CompTIA Security+ Question I-77

The security officer is preparing a read-only USB stick with a document of important personal phone numbers, vendor contacts, an MD5 program, and other tools to provide to employees. At which of the following points in an incident should the officer instruct employees to use this information?

A. Business Impact Analysis
B. First Responder
C. Damage and Loss Control
D. Contingency Planning

Answer: B

Explanation:
Incident response procedures involves: Preparation; Incident identification; Escalation and notification; Mitigation steps; Lessons learned; Reporting; Recover/reconstitution procedures; First responder; Incident isolation (Quarantine; Device removal); Data breach; Damage and loss control. In this scenario the security officer is carrying out an incident response measure that will address and be of benefit to those in the vanguard, i.e. the employees and they are the first responders.

CompTIA Network+ Question B-72

A network technician was tasked to respond to a compromised workstation. The technician documented the scene, took the machine offline, and left the PC under a cubicle overnight. Which of the following steps of incident handling has been incorrectly performed?

A. Document the scene
B. Forensics report
C. Evidence collection
D. Chain of custody

Correct Answer: D

Explanation:
To verify the integrity of data since a security incident occurred, you need to be able to show a chain of custody.
A chain of custody documents who has been in possession of the data (evidence) since a security breach occurred. A well-prepared organization will have process and procedures that are used when an incident occurs.
A plan should include first responders securing the area and then escalating to senior management and authorities when required by policy or law. The chain of custody also includes documentation of the scene, collection of evidence, and maintenance, e-discovery (which is the electronic aspect of identifying, collecting, and producing electronically stored information), transportation of data, forensics reporting, and a process to preserve all forms of evidence and data when litigation is expected. The preservation of the evidence, data, and details is referred to as legal hold.

CompTIA Network+ Question A-40

Jane, a network technician, was asked to remove a virus. Issues were found several levels deep within the directory structure. To ensure the virus has not infected the .mp4 files in the directory, she views one of the files and believes it contains illegal material. Which of the following forensics actions should Jane perform?

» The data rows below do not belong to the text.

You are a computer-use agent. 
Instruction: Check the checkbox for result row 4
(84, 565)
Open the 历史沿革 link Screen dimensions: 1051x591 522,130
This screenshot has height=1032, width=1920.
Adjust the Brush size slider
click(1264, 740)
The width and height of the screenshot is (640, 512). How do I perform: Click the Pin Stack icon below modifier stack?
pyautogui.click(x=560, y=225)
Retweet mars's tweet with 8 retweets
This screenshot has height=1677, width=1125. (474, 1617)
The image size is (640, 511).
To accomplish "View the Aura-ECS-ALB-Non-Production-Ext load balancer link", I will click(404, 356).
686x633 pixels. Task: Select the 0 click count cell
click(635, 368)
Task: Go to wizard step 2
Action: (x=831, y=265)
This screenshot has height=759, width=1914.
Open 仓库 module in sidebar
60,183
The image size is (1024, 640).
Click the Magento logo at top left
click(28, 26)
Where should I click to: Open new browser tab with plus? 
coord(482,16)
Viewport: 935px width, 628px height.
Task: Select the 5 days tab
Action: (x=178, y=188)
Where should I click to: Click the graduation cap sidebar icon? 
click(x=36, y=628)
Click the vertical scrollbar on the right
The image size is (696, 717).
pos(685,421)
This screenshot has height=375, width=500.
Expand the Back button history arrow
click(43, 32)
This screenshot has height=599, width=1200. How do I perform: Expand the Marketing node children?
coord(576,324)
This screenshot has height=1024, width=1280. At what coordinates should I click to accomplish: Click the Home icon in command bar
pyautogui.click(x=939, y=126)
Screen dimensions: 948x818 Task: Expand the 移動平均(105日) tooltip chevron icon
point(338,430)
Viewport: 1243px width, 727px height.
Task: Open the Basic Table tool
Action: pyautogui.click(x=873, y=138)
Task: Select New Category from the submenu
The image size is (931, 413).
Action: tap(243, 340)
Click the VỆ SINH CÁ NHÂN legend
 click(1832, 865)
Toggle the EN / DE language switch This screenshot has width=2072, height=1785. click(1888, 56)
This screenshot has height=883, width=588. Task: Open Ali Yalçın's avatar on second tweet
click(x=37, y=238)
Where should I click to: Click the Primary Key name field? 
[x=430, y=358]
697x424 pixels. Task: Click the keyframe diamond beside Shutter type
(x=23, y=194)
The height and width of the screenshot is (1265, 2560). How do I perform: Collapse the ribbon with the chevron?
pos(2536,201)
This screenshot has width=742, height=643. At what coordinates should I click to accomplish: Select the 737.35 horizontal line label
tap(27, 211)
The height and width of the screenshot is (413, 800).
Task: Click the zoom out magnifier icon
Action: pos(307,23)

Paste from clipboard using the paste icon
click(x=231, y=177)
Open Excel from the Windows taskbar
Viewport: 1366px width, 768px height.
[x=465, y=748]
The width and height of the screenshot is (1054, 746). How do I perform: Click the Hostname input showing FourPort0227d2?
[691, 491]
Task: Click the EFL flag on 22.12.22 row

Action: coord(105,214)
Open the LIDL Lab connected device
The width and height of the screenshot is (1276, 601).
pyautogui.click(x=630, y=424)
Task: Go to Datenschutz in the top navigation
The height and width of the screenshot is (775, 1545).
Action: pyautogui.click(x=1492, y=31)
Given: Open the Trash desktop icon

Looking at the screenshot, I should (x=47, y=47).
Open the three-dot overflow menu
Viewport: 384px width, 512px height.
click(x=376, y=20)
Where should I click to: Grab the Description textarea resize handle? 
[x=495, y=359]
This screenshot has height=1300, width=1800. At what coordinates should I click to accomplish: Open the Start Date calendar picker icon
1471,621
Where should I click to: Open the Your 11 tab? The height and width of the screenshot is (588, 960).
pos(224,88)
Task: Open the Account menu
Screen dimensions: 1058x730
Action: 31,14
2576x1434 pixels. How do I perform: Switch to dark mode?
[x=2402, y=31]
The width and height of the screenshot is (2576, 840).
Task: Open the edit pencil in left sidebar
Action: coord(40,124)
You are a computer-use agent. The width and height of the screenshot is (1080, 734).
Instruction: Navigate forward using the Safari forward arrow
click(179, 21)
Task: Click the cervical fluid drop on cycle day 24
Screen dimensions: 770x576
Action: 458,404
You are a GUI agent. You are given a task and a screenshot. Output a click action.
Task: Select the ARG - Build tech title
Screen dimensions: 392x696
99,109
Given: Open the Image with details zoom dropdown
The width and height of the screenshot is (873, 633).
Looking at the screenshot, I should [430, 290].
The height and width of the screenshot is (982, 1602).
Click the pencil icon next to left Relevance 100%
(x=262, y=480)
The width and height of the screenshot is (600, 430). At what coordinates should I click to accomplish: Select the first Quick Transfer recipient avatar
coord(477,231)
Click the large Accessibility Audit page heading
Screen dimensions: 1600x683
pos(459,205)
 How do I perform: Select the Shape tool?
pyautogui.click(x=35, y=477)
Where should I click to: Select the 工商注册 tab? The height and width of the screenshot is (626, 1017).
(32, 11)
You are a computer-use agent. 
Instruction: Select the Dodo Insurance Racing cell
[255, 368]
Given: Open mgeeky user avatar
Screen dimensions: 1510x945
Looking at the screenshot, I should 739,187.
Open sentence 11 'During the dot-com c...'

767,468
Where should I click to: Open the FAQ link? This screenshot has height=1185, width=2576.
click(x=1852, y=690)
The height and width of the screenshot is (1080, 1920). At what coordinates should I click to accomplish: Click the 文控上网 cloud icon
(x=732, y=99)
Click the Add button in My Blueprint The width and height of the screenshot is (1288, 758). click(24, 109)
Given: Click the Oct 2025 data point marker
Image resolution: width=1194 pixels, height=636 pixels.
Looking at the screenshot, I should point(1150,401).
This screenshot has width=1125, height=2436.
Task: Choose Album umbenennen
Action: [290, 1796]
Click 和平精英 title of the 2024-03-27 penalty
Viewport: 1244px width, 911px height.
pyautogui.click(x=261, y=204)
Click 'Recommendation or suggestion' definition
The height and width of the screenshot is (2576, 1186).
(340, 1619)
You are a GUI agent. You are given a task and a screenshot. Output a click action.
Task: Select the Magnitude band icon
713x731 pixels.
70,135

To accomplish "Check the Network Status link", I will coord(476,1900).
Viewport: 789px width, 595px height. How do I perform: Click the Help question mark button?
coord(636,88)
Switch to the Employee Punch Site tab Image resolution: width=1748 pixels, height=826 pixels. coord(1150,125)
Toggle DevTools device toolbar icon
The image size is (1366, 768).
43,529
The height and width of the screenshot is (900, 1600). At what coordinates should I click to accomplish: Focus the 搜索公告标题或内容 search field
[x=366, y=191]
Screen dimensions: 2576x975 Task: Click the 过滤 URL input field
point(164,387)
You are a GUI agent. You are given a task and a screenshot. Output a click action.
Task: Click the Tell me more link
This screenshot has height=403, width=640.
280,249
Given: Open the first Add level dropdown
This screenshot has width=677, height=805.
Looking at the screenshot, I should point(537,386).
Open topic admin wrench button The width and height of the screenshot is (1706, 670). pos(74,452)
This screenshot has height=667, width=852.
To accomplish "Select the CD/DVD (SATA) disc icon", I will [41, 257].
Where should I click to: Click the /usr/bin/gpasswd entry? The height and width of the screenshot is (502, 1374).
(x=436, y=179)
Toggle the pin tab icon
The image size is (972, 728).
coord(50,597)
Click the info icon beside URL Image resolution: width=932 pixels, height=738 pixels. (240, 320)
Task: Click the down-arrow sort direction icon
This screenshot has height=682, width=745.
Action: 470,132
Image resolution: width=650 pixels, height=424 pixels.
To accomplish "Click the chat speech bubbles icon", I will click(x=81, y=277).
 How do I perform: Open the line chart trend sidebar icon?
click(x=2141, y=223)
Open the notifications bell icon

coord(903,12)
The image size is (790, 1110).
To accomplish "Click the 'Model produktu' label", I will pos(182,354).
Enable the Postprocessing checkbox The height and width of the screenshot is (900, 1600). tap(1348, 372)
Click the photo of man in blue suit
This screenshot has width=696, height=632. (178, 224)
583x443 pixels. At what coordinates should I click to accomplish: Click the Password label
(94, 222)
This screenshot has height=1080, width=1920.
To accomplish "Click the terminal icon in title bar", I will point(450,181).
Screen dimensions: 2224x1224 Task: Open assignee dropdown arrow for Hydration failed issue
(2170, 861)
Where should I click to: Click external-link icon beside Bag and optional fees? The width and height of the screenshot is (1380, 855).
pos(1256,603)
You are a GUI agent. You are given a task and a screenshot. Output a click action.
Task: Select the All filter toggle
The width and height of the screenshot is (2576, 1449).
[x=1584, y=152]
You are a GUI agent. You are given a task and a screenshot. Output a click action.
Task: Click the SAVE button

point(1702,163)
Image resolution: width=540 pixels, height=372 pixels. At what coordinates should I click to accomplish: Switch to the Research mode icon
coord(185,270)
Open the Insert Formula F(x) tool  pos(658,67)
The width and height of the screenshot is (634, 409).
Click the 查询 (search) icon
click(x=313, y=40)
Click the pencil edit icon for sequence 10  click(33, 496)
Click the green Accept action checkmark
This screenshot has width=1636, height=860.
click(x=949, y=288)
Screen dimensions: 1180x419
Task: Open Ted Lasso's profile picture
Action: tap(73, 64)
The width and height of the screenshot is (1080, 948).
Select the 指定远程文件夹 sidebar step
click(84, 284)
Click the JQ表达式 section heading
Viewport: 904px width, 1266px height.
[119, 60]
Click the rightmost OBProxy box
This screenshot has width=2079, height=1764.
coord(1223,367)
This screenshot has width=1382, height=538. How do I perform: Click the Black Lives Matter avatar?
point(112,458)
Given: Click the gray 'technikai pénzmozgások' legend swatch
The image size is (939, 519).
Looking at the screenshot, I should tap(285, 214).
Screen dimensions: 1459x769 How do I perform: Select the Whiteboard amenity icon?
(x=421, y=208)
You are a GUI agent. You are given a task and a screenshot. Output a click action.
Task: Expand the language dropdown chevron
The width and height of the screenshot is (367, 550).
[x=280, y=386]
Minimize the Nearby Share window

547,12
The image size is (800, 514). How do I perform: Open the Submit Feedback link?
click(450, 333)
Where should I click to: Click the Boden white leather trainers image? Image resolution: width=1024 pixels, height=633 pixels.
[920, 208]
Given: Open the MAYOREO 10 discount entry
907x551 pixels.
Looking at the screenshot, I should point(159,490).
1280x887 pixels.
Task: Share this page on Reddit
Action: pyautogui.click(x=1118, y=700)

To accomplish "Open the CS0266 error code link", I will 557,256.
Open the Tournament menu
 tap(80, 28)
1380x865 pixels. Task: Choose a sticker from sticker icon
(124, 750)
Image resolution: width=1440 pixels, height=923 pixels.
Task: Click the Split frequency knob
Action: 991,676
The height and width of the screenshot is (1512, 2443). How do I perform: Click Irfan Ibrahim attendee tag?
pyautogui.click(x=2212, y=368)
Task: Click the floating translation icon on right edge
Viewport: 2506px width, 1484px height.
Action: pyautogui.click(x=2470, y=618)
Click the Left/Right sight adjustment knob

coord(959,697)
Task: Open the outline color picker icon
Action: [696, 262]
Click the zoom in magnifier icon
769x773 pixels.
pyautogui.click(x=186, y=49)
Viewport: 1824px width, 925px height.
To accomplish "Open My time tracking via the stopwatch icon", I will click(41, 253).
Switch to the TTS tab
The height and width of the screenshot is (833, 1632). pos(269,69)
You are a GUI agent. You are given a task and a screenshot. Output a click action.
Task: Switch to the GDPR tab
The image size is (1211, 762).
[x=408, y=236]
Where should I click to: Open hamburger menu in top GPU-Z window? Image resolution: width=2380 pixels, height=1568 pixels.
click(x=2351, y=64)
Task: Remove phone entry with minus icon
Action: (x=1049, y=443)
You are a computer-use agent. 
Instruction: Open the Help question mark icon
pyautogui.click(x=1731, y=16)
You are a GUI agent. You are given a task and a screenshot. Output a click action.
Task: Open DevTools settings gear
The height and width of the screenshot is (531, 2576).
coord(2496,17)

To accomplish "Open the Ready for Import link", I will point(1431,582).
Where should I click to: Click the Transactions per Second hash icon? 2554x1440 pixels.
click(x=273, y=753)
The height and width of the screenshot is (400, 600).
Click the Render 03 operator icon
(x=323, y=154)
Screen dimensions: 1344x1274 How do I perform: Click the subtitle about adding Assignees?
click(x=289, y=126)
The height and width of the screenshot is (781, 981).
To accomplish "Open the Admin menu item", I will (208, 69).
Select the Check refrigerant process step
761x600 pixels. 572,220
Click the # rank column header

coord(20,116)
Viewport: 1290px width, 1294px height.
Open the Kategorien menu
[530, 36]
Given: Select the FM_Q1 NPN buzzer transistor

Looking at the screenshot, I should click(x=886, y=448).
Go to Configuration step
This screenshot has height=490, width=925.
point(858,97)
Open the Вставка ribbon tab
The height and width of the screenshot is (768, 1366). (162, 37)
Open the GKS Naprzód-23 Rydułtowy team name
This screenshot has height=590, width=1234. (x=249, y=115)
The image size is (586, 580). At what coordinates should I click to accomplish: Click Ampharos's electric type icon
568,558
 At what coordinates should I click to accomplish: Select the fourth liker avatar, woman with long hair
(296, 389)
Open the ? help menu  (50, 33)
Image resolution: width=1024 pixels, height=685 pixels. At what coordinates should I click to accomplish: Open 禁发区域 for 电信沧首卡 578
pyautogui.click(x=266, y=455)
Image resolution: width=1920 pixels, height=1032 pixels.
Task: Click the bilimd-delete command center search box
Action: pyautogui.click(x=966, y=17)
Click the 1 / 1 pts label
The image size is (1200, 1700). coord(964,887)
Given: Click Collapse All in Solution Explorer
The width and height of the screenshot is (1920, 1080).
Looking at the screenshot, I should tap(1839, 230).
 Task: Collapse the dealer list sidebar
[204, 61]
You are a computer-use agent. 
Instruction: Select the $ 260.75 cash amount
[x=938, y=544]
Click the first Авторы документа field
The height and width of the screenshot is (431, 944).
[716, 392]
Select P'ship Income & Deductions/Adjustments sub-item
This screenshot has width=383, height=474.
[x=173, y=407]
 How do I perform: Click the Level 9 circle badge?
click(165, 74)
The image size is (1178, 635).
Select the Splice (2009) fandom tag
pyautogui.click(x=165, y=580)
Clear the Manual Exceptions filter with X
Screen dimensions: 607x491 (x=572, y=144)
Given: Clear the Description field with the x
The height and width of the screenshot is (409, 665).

A. Erase the files created by the virus
B. Stop and escalate to the proper authorities
C. Check the remaining directories for more .mp4 files
D. Copy the information to a network drive to preserve the evidence

Correct Answer: B

Explanation:
Computer forensics is about legal evidence found in computers and digital storage.
A plan should include first responders securing the area and then escalating to senior management and authorities when required by policy or law.